Extrait choisi –
........

Une ferme Isère en mutation

En 10 ans, l’Isère a perdu près de 1 500 exploitations agricoles pour atteindre le nombre de 4 830 en 2020. « C’est le plus faible niveau [de baisse] depuis 50 ans, analyse Sean Healy, responsable du service statistique de la Draaf. On observe surtout un infléchissement important par rapport aux deux dernières années. »
Peu à peu, l’hémorragie semble s’enrayer. L’Isère reste le troisième département de la région en nombre d’exploitations, soit 10 % de la ferme régionale. Pour mémoire, il y avait 22 615 exploitations en Isère en 1970.
C’est ce que rappellent les derniers résultats du recensement général agricole parus en début d’année. Ils donnent, tous les 10 ans et dans tous les pays d’Europe, une photographie d’ensemble de l’activité agricole des territoires.
Tous les résultats sont à retrouver sur le site d'Agreste, la statistique du ministère de l'Agriculture.

........

Données fournies –
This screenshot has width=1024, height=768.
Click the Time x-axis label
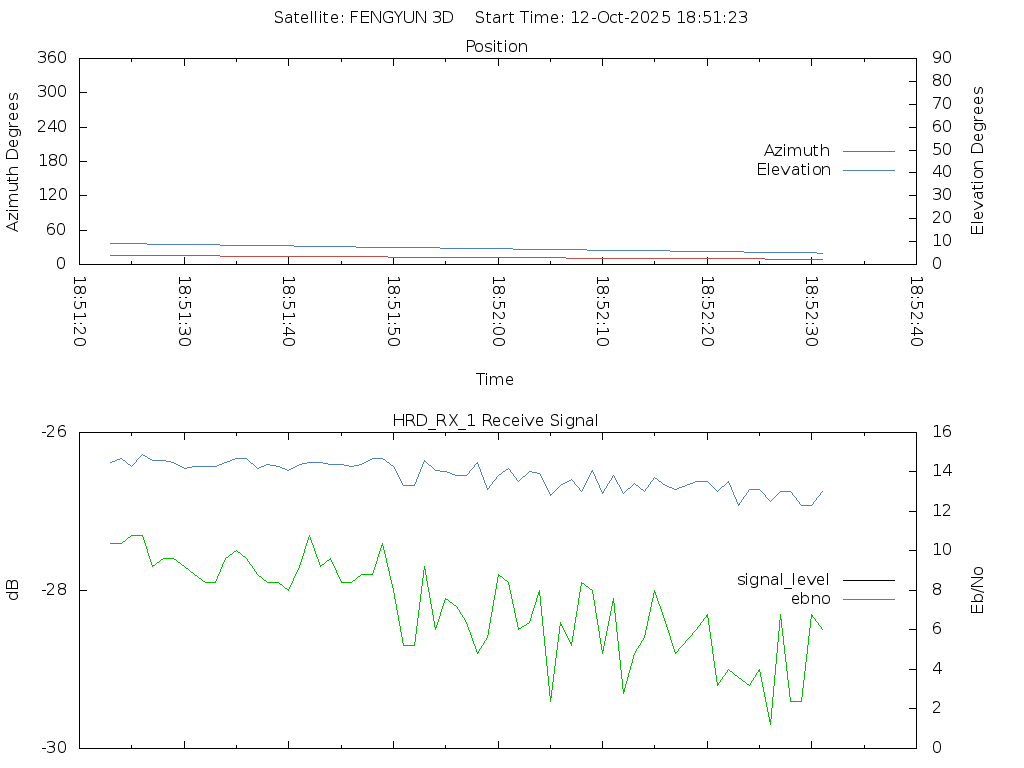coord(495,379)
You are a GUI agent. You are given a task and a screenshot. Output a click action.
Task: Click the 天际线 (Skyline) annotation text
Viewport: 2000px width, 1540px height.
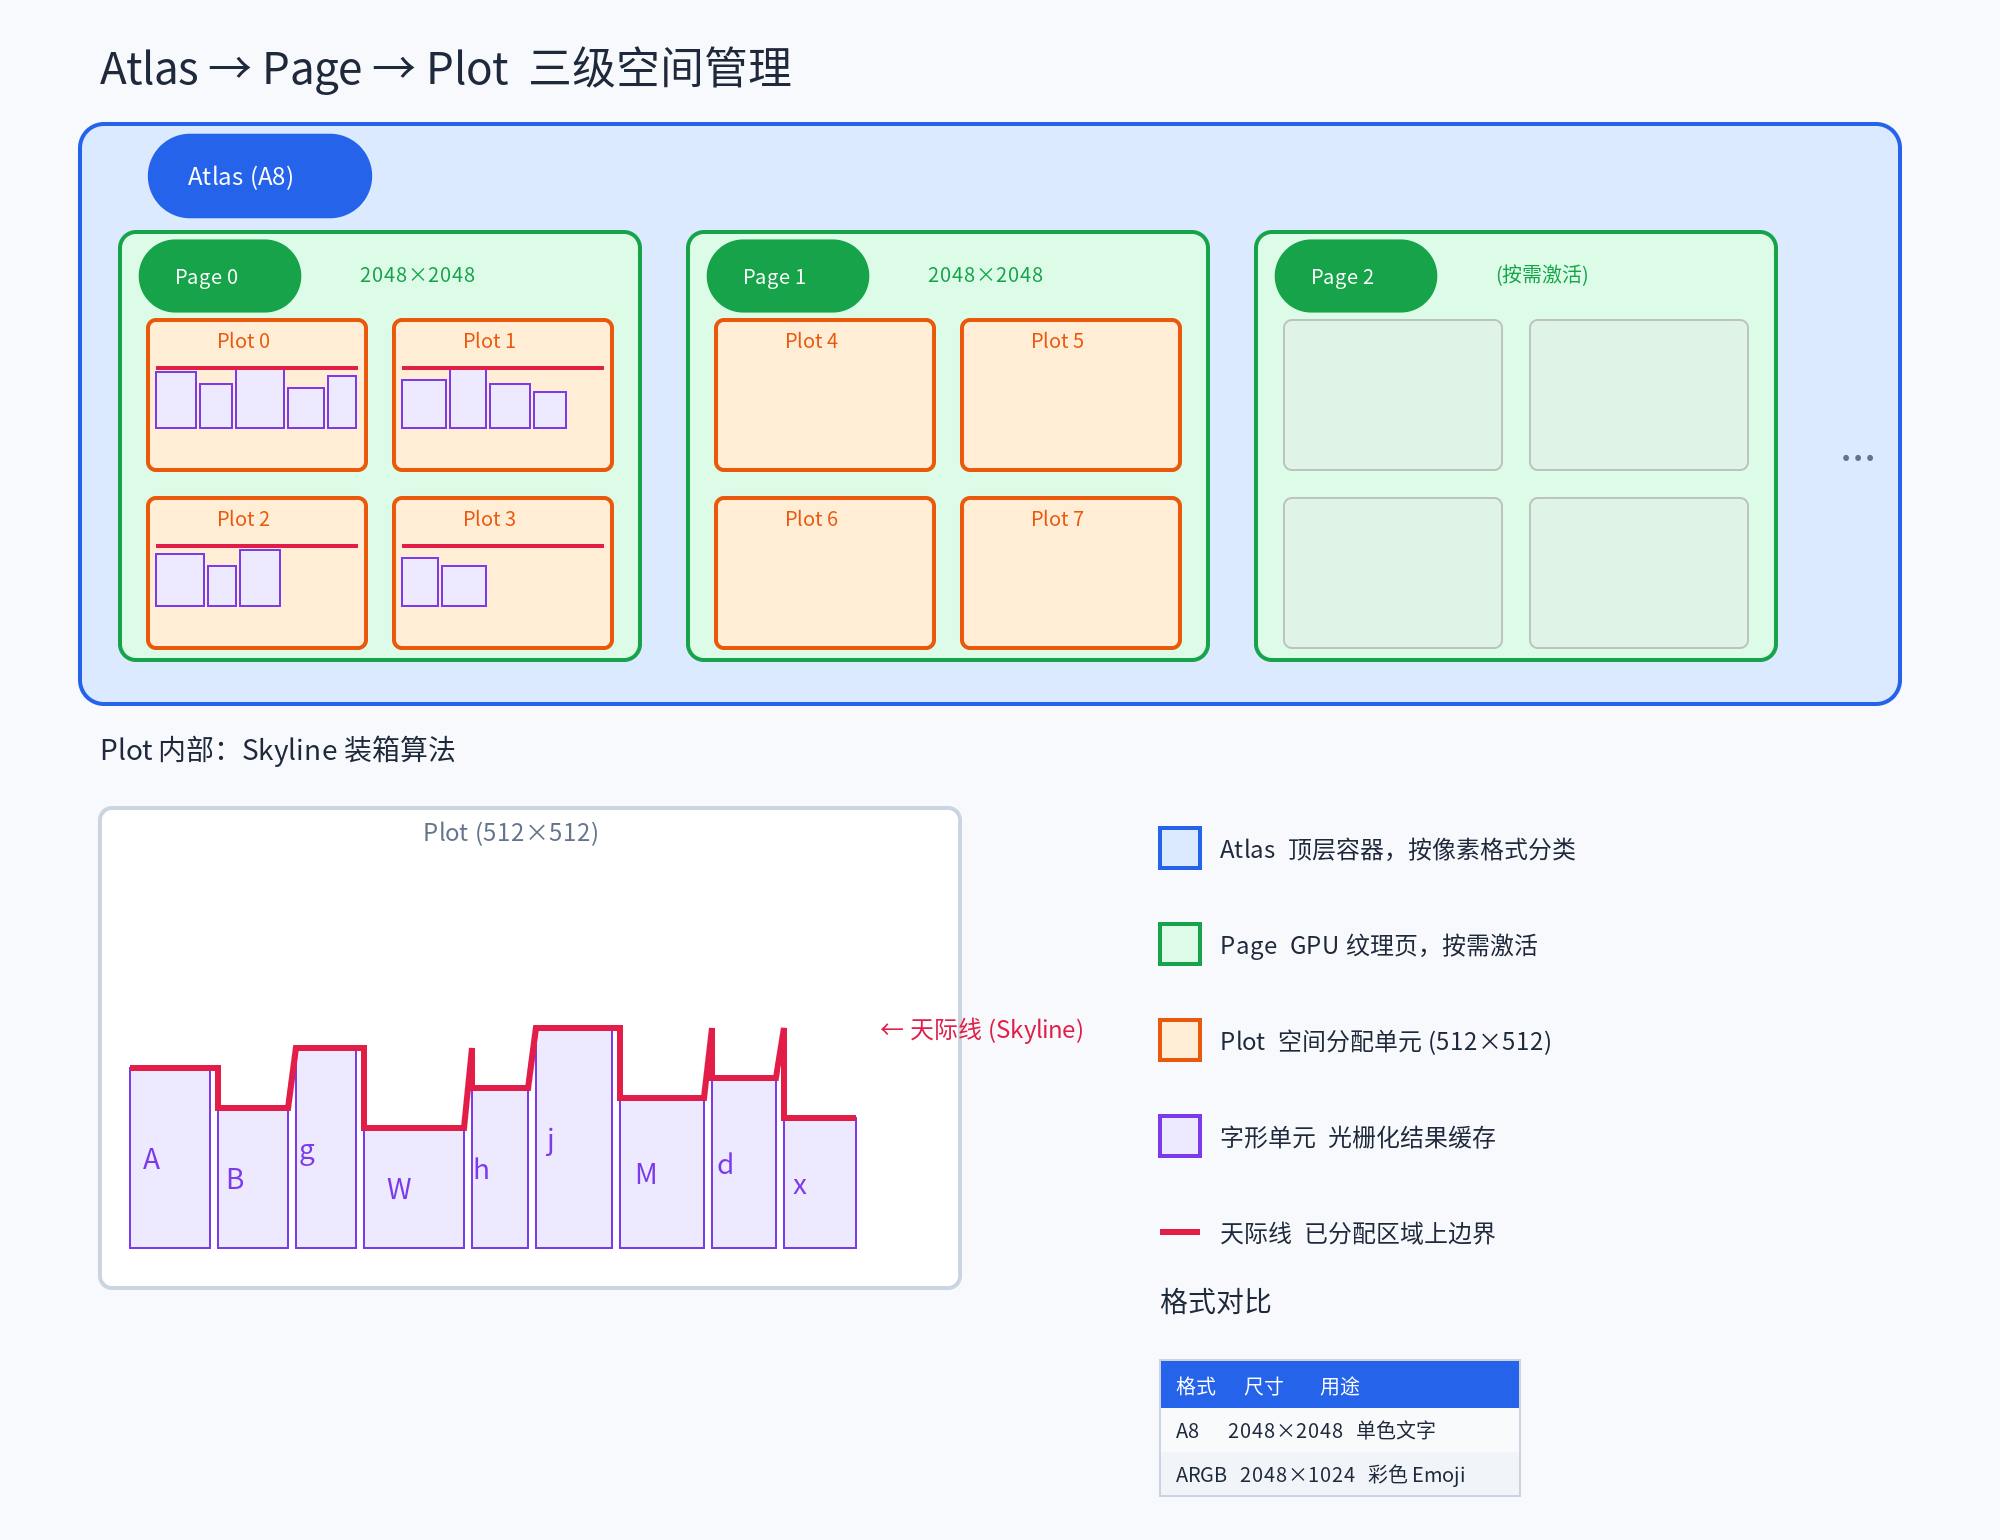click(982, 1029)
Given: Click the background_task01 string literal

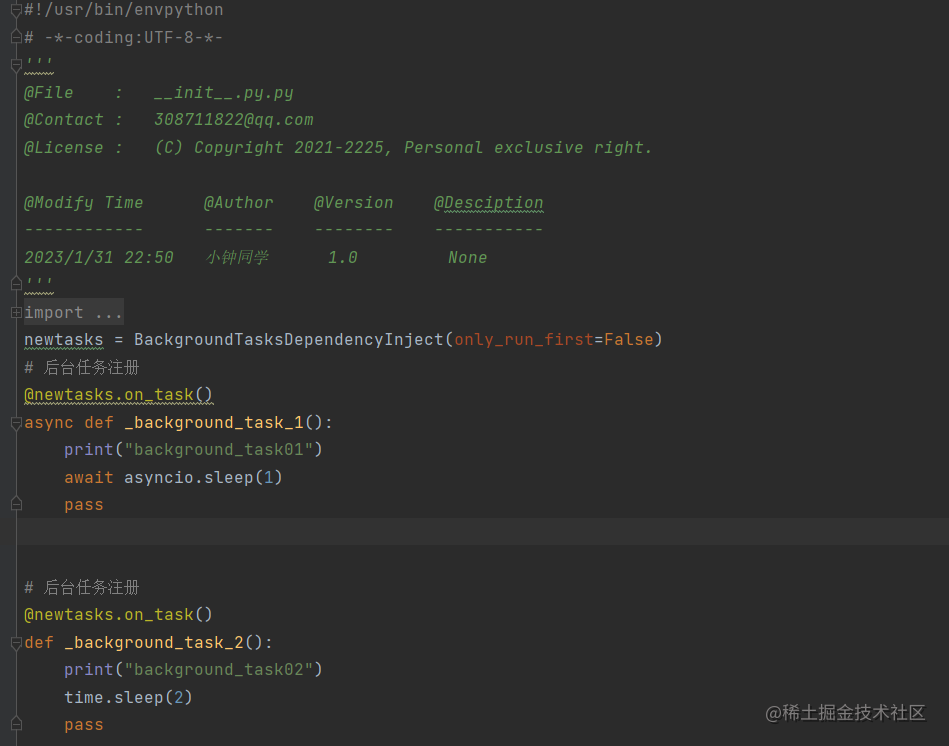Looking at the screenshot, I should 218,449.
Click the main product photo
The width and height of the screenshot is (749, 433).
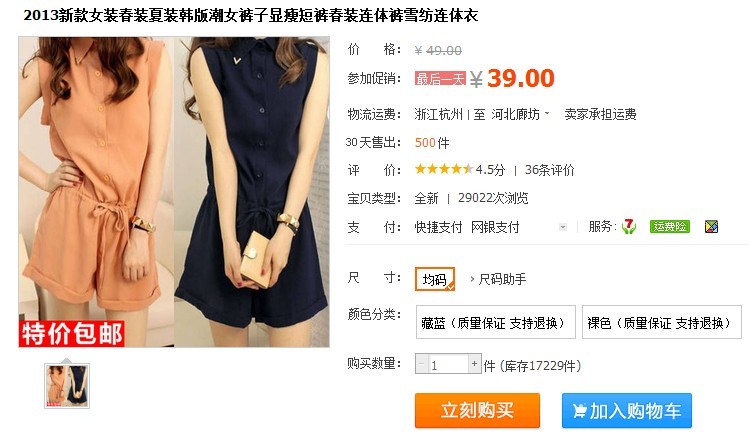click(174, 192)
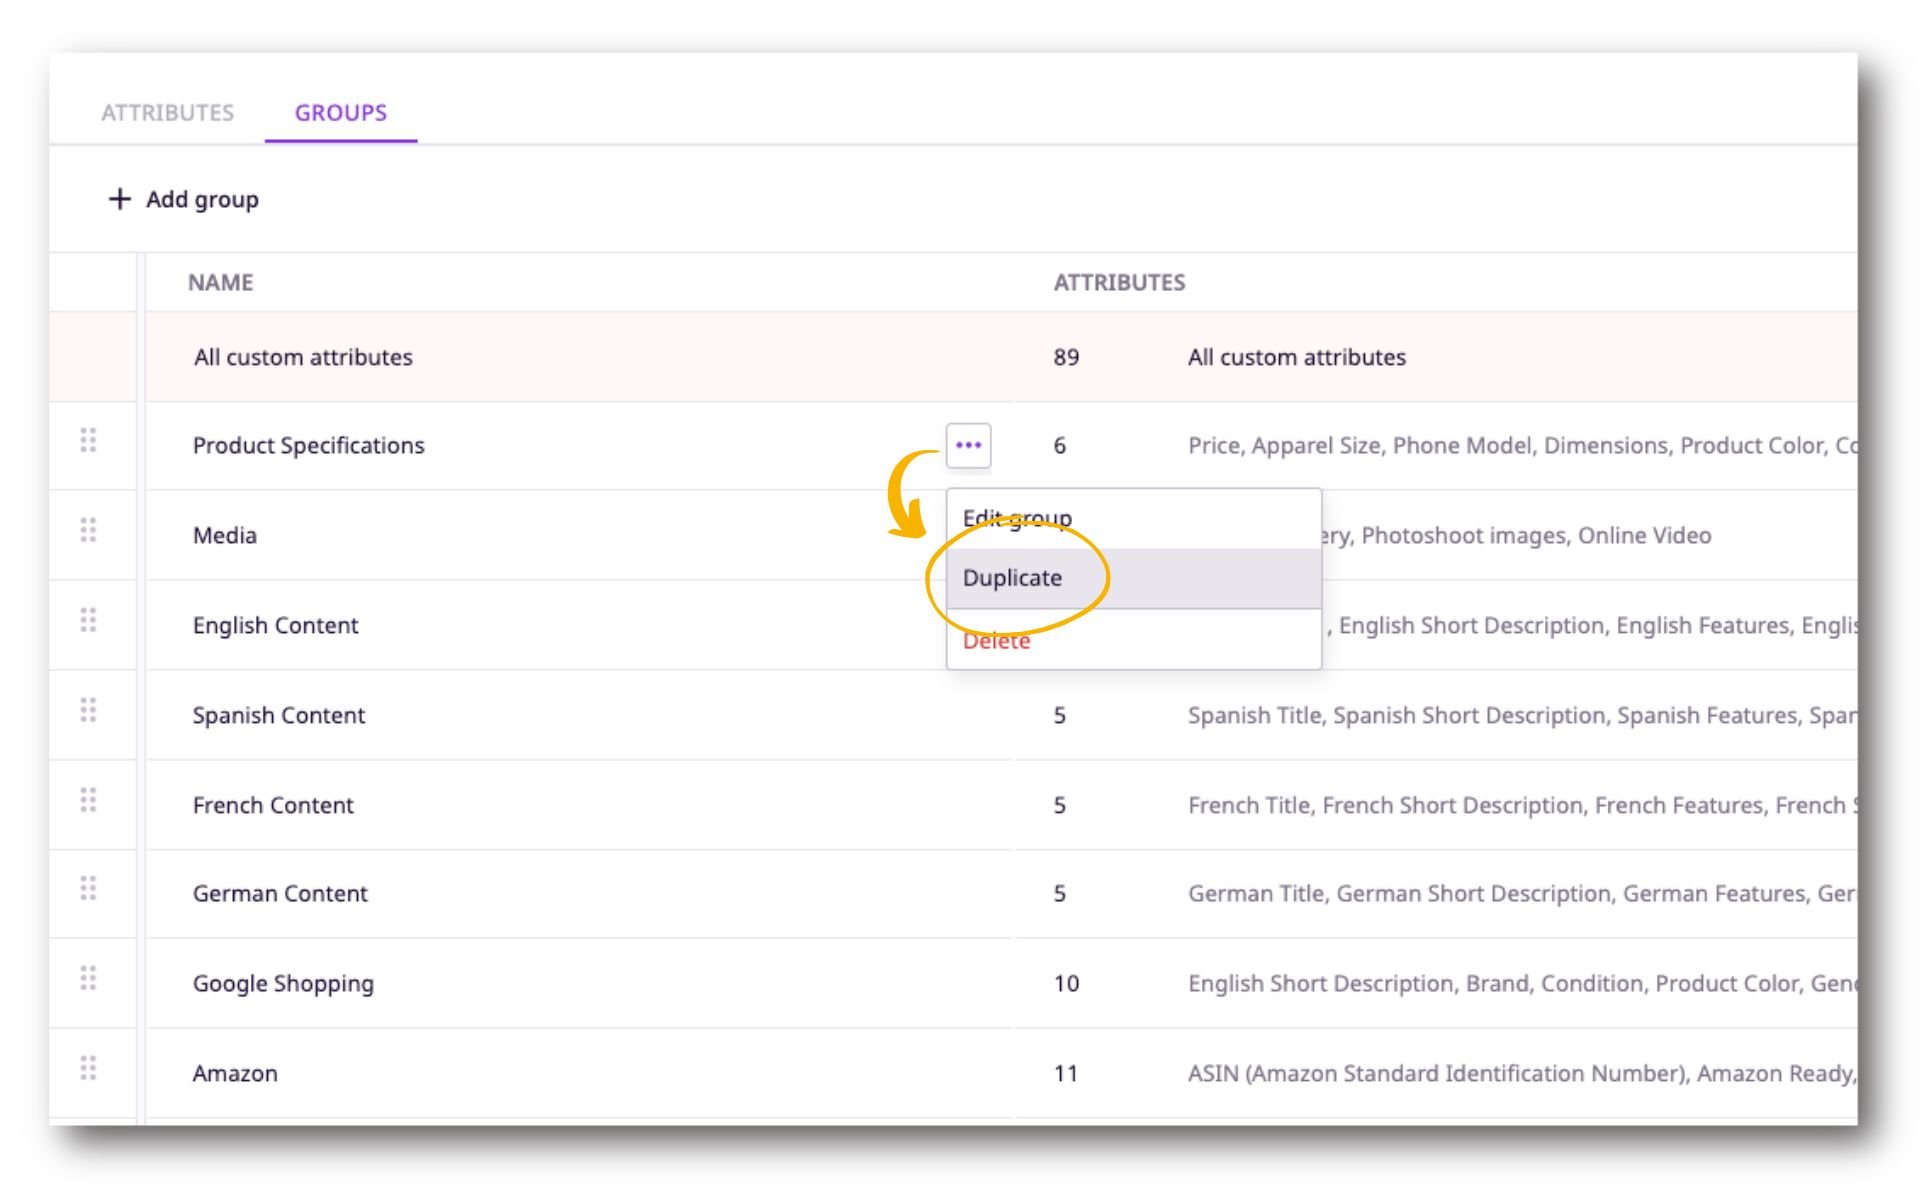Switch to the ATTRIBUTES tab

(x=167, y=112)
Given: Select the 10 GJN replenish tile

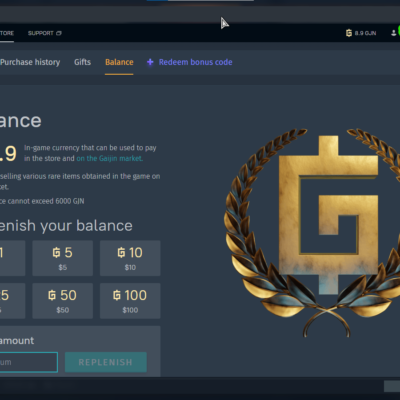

........

Consigne 1 – Les affirmations suivantes sont-elles conformes au texte sur les fermes de l'Isère ? (a) L'Isère comptait 4 830 exploitations agricoles en 2020. (b) L'Isère est le deuxième département de la région en nombre d'exploitations. (c) Le recensement général agricole a lieu tous les cinq ans. Répondez à chacune par oui ou non, en citant mot pour mot les termes du texte qui tranchent.
Consigne 2 – Dans le texte sur les fermes de l'Isère, recopiez le passage qui va de « En 10 ans, l’Isère » jusqu'à « Isère en 1970. ».

Réponse complète 1 –
(a) Oui : « pour atteindre le nombre de 4 830 en 2020 ».
(b) Non : « L’Isère reste le troisième département de la région en nombre d’exploitations ».
(c) Non : « tous les 10 ans et dans tous les pays d’Europe ».

Réponse complète 2 –
En 10 ans, l’Isère a perdu près de 1 500 exploitations agricoles pour atteindre le nombre de 4 830 en 2020. « C’est le plus faible niveau [de baisse] depuis 50 ans, analyse Sean Healy, responsable du service statistique de la Draaf. On observe surtout un infléchissement important par rapport aux deux dernières années. »
Peu à peu, l’hémorragie semble s’enrayer. L’Isère reste le troisième département de la région en nombre d’exploitations, soit 10 % de la ferme régionale. Pour mémoire, il y avait 22 615 exploitations en Isère en 1970.